I’ve drawn the detected contour on the original image. Let’s see how it looks.


Contour of 050.jpg Contour of 078.jpg


That looks nice. The contours need smoothing though, which I’ll mention later. A point to note is that if the images are resized down from ~700x900 to ~250x300 then the contours are going to be smoother and even noise reduces a lot.


Finally one can remove the background by creating a mask to fill the contours.

# Mask
mask = edgeImg.copy()
mask[mask > 0] = 0
cv2.fillPoly(mask, significant, 255)
# Invert mask
mask = np.logical_not(mask)

#Finally remove the background
img[mask] = 0;

Contour Smoothing

There are two ways to smoothen the final contour. One is to use cv2.approxPolyDP and the other is to use an algorithm called “Savitzky-Golay filter”.

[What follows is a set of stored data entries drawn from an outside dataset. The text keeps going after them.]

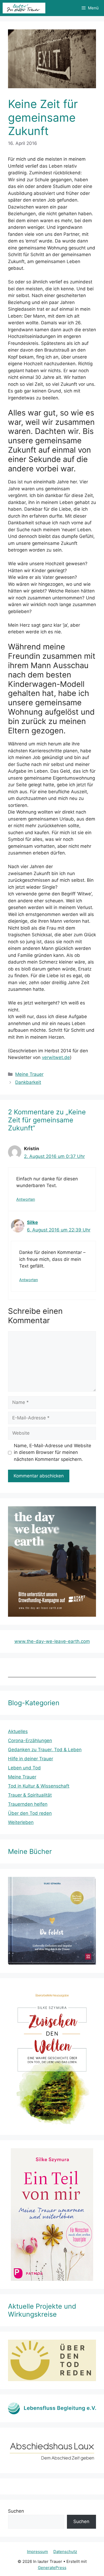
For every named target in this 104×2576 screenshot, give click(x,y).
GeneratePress (52, 2567)
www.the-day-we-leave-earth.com (52, 1641)
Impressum (37, 2551)
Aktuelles (18, 1731)
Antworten (25, 1199)
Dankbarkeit (28, 1082)
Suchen (16, 2511)
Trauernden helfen (27, 1804)
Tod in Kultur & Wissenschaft (38, 1786)
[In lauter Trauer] (24, 8)
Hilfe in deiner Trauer (30, 1758)
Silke (32, 1222)
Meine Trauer (29, 1074)
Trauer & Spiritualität (30, 1795)
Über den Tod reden (30, 1813)
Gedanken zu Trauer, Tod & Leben (45, 1749)
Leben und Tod (24, 1767)
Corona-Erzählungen (30, 1740)
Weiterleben (21, 1822)
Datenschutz (65, 2551)
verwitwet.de (56, 1057)
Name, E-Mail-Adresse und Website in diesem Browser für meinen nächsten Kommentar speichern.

Unfortunately neither works well for all circumstances. The first one works well when the object has straight edges, with sharp corners. Whereas Savitzky-Golay filter works well when the object has curved edges/boundaries. If an object has a mix of both straight and curved edges, then neither works perfectly.


With that said the code for approxPolyDP is as follows:

epsilon = 0.10 * cv2.arcLength(contour, True)
# or epsilon = 3, so slighter contour corrections
approx = cv2.approxPolyDP(contour, epsilon, True)
contour = approx

You can play a bit with the multiplicative factor which I set to 0.1. I am not sure whether 0.1 will work for all image resolutions.


For Savitzky-Golay smoothing, one has to first install scipy and scipy.signal. The code is as follows (output image also shown):

from scipy.signal import savgol_filter
...
# Use Savitzky-Golay filter to smoothen contour.
window_size = int(round(min(img.shape[0], img.shape[1]) * 0.05)) # Consider each window to be 5% of image dimensions
# or window_size = 3 for slighter contour corrections
x = savgol_filter(contour[:,0,0], window_size * 2 + 1, 3)
y = savgol_filter(contour[:,0,1], window_size * 2 + 1, 3)

approx = np.empty((x.size, 1, 2))
approx[:,0,0] = x
approx[:,0,1] = y
approx = approx.astype(int)
contour = approx


Smoothened contour of 078.jpg

That’s all folks.


Update Nov 2016: I updated the article. I wrongly assumed scharr edge operator to be way better than sobel because the intensities given by scharr are stronger. But it turned out that it doesn’t affect contour detection and in fact sobel is slightly more accurate.

Also I found out that the noise reduction trick is better applied after combining the edge images for all three channels (RGB) rather than my previous approach of applying noise reduction on each channel.